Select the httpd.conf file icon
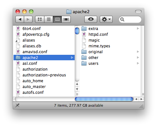(x=84, y=34)
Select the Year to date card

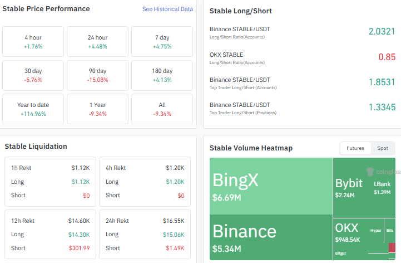coord(33,109)
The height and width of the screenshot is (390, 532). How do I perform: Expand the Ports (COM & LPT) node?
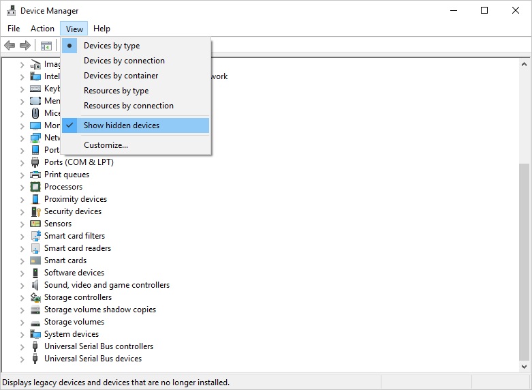22,162
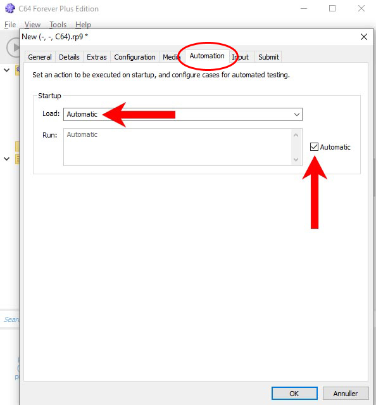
- - - - -
Work instructions ▸ Rewrite every item above, replacing "Select" with "Choose" and keeping everything else the same. Omit the pictures.

Written solution ▸
Choose the httpd.conf file icon
(x=84, y=34)
Choose the Year to date card

coord(33,109)
The height and width of the screenshot is (390, 532). How do I perform: Expand the Ports (COM & LPT) node?
22,162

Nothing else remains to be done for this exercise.